The job market could make or break stocks, with any sudden weakness possibly triggering a meaningful correction, Morgan Stanley CIO Mike Wilson told Bloomberg TV.
If new labor-force additions start to decline, that will remove the prospect of a soft landing, and likely prompt the Federal Reserve to cut interest rates, Mike Wilson said. With stock upside currently driven by hopes for a goldilocks economy, that would be enough to bring on a 10% stock decline.
“What’ll the key trigger be for us to say, okay, that growth is turning into a real growth scare or potentially recession fear?” Mike Wilson said. “It’s a labor market.”

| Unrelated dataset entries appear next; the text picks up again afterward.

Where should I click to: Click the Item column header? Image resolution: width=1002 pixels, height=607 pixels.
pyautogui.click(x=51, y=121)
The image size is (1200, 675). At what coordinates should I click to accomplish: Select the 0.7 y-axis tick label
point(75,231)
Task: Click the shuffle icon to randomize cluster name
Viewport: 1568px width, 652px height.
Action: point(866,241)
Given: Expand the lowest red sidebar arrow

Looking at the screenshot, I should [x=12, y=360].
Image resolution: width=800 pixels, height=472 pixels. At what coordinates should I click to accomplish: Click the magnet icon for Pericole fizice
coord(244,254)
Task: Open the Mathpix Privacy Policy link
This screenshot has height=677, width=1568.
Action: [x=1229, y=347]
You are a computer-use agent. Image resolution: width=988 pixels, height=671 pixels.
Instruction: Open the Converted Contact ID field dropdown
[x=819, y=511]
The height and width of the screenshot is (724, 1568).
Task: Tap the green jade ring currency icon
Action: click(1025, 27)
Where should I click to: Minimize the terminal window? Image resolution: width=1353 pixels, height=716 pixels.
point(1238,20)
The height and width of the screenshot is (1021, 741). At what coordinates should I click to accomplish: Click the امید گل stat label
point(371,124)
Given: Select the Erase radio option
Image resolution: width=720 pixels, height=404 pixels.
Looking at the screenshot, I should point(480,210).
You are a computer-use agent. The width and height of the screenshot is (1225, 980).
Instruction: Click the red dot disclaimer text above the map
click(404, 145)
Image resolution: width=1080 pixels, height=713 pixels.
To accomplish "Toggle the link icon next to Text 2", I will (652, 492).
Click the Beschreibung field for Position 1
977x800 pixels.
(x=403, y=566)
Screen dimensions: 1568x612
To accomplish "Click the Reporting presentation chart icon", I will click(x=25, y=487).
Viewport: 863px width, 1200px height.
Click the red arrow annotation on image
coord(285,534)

The slowdown would be apparent if nonfarm payroll numbers fall under 100,000, or if unemployment rises past 4.3%, he said.
To be sure, at least one of these prints is still a far cry away from Wilson’s threshold: in May, new payroll additions surged past estimates to 272,000.
But more broadly, cracks are starting to appear, Unemployment finally breaching 4% that same month, while below-surface hiring trends have shown mixed signals.
That’s important to stock investors as the market has become more oriented on growth’s trajectory, rather than where inflation and interest rates are headed, Wilson said in a recent note.
For this reason, current market highs make sense, he told Bloomberg, as investors load in on quality on growth trades.
“The question is, are those multiples now in those particular stocks too high? I think if you get a perfect soft landing and it’s plain, it can be fine,” he said. “If you get any aberration from that, it’s going to be a problem.”
There are three main aberration risks, he said, noting that a growth slowdown has the highest probability of happening. Rebounding inflation or a Treasury yield spike are the two other threats. Yields would climb if investors grow nervous about federal debt.
A labor-growth risk is not something to happen today, but could become a danger in the third or fourth quarter, Wilson noted. Once it hits, it would have the power to pull down more than just the leading tech stocks, he said.